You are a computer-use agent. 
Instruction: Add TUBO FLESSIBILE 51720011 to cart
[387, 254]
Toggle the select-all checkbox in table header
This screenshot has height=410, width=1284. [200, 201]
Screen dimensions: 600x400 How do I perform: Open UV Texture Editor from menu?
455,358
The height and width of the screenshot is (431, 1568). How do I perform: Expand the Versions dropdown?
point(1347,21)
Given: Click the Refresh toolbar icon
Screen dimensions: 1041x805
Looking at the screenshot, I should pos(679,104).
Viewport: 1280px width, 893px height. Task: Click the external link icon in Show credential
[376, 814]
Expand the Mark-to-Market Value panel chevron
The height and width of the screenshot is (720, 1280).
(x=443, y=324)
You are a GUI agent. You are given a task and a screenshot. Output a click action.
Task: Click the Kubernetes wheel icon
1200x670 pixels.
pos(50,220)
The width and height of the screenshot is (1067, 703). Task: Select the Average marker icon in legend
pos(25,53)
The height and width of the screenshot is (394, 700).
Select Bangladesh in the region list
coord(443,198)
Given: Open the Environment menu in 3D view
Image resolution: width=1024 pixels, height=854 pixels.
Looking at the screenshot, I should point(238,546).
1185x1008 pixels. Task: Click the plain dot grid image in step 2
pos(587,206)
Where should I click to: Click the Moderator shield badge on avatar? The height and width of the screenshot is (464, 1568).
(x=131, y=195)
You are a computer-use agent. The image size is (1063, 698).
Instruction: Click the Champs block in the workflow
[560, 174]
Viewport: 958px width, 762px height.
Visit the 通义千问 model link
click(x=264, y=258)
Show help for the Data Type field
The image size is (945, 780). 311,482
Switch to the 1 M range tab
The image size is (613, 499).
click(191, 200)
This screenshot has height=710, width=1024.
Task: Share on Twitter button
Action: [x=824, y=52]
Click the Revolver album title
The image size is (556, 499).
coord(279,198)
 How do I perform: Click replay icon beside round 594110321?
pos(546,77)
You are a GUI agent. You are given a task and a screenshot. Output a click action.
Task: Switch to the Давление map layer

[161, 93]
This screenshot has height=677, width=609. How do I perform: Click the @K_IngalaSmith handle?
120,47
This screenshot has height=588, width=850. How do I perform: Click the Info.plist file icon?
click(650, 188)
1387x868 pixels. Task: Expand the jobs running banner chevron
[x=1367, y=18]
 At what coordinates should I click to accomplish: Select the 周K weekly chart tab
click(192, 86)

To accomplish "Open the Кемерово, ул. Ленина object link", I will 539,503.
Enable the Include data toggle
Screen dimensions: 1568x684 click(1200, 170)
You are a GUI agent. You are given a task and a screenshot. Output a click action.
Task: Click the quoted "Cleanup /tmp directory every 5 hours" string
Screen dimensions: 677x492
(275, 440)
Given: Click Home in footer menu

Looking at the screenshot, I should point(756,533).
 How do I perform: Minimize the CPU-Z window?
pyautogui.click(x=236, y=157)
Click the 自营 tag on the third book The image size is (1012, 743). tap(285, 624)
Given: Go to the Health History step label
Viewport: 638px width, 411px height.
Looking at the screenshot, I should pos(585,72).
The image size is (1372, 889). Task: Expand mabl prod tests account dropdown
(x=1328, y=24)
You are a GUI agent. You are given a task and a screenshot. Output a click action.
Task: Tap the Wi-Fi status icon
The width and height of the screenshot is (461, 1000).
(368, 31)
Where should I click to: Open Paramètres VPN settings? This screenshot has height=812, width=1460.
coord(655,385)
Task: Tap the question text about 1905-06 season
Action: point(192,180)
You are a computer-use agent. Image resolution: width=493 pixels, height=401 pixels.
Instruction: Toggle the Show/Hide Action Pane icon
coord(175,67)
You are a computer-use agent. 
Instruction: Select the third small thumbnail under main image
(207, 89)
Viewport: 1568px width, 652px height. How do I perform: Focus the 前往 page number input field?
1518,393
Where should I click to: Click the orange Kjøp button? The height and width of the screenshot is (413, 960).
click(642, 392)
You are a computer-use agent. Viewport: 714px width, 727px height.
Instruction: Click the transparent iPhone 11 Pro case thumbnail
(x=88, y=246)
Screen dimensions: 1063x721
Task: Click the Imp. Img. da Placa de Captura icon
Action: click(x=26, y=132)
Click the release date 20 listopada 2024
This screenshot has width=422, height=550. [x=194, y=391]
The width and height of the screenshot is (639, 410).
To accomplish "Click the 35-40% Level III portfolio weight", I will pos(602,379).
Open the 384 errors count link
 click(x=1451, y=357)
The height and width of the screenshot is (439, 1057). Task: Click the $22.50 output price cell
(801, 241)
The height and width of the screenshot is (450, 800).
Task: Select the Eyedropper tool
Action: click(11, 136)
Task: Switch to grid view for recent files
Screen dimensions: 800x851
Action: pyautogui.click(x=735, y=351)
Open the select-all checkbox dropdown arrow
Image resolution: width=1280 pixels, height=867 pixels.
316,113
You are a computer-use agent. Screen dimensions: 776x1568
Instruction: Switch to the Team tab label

> **Required work**: When you answer, repeat every record exactly, omitting nothing.

> **Answer to the exercise**:
You are a computer-use agent. 
Instruction: Add TUBO FLESSIBILE 51720011 to cart
[387, 254]
Toggle the select-all checkbox in table header
This screenshot has height=410, width=1284. [200, 201]
Screen dimensions: 600x400 How do I perform: Open UV Texture Editor from menu?
455,358
The height and width of the screenshot is (431, 1568). How do I perform: Expand the Versions dropdown?
point(1347,21)
Given: Click the Refresh toolbar icon
Screen dimensions: 1041x805
Looking at the screenshot, I should pos(679,104).
Viewport: 1280px width, 893px height. Task: Click the external link icon in Show credential
[376, 814]
Expand the Mark-to-Market Value panel chevron
The height and width of the screenshot is (720, 1280).
(x=443, y=324)
You are a GUI agent. You are given a task and a screenshot. Output a click action.
Task: Click the Kubernetes wheel icon
1200x670 pixels.
pos(50,220)
The width and height of the screenshot is (1067, 703). Task: Select the Average marker icon in legend
pos(25,53)
The height and width of the screenshot is (394, 700).
Select Bangladesh in the region list
coord(443,198)
Given: Open the Environment menu in 3D view
Image resolution: width=1024 pixels, height=854 pixels.
Looking at the screenshot, I should point(238,546).
1185x1008 pixels. Task: Click the plain dot grid image in step 2
pos(587,206)
Where should I click to: Click the Moderator shield badge on avatar? The height and width of the screenshot is (464, 1568).
(x=131, y=195)
You are a computer-use agent. The image size is (1063, 698).
Instruction: Click the Champs block in the workflow
[560, 174]
Viewport: 958px width, 762px height.
Visit the 通义千问 model link
click(x=264, y=258)
Show help for the Data Type field
The image size is (945, 780). 311,482
Switch to the 1 M range tab
The image size is (613, 499).
click(191, 200)
This screenshot has height=710, width=1024.
Task: Share on Twitter button
Action: [x=824, y=52]
Click the Revolver album title
The image size is (556, 499).
coord(279,198)
 How do I perform: Click replay icon beside round 594110321?
pos(546,77)
You are a GUI agent. You are given a task and a screenshot. Output a click action.
Task: Switch to the Давление map layer

[161, 93]
This screenshot has height=677, width=609. How do I perform: Click the @K_IngalaSmith handle?
120,47
This screenshot has height=588, width=850. How do I perform: Click the Info.plist file icon?
click(650, 188)
1387x868 pixels. Task: Expand the jobs running banner chevron
[x=1367, y=18]
 At what coordinates should I click to accomplish: Select the 周K weekly chart tab
click(192, 86)

To accomplish "Open the Кемерово, ул. Ленина object link", I will 539,503.
Enable the Include data toggle
Screen dimensions: 1568x684 click(1200, 170)
You are a GUI agent. You are given a task and a screenshot. Output a click action.
Task: Click the quoted "Cleanup /tmp directory every 5 hours" string
Screen dimensions: 677x492
(275, 440)
Given: Click Home in footer menu

Looking at the screenshot, I should point(756,533).
 How do I perform: Minimize the CPU-Z window?
pyautogui.click(x=236, y=157)
Click the 自营 tag on the third book The image size is (1012, 743). tap(285, 624)
Given: Go to the Health History step label
Viewport: 638px width, 411px height.
Looking at the screenshot, I should pos(585,72).
The image size is (1372, 889). Task: Expand mabl prod tests account dropdown
(x=1328, y=24)
You are a GUI agent. You are given a task and a screenshot. Output a click action.
Task: Tap the Wi-Fi status icon
The width and height of the screenshot is (461, 1000).
(368, 31)
Where should I click to: Open Paramètres VPN settings? This screenshot has height=812, width=1460.
coord(655,385)
Task: Tap the question text about 1905-06 season
Action: point(192,180)
You are a computer-use agent. Image resolution: width=493 pixels, height=401 pixels.
Instruction: Toggle the Show/Hide Action Pane icon
coord(175,67)
You are a computer-use agent. 
Instruction: Select the third small thumbnail under main image
(207, 89)
Viewport: 1568px width, 652px height. How do I perform: Focus the 前往 page number input field?
1518,393
Where should I click to: Click the orange Kjøp button? The height and width of the screenshot is (413, 960).
click(642, 392)
You are a computer-use agent. Viewport: 714px width, 727px height.
Instruction: Click the transparent iPhone 11 Pro case thumbnail
(x=88, y=246)
Screen dimensions: 1063x721
Task: Click the Imp. Img. da Placa de Captura icon
Action: click(x=26, y=132)
Click the release date 20 listopada 2024
This screenshot has width=422, height=550. [x=194, y=391]
The width and height of the screenshot is (639, 410).
To accomplish "Click the 35-40% Level III portfolio weight", I will pos(602,379).
Open the 384 errors count link
 click(x=1451, y=357)
The height and width of the screenshot is (439, 1057). Task: Click the $22.50 output price cell
(801, 241)
The height and width of the screenshot is (450, 800).
Task: Select the Eyedropper tool
Action: click(11, 136)
Task: Switch to grid view for recent files
Screen dimensions: 800x851
Action: pyautogui.click(x=735, y=351)
Open the select-all checkbox dropdown arrow
Image resolution: width=1280 pixels, height=867 pixels.
316,113
You are a computer-use agent. Screen dimensions: 776x1568
Instruction: Switch to the Team tab label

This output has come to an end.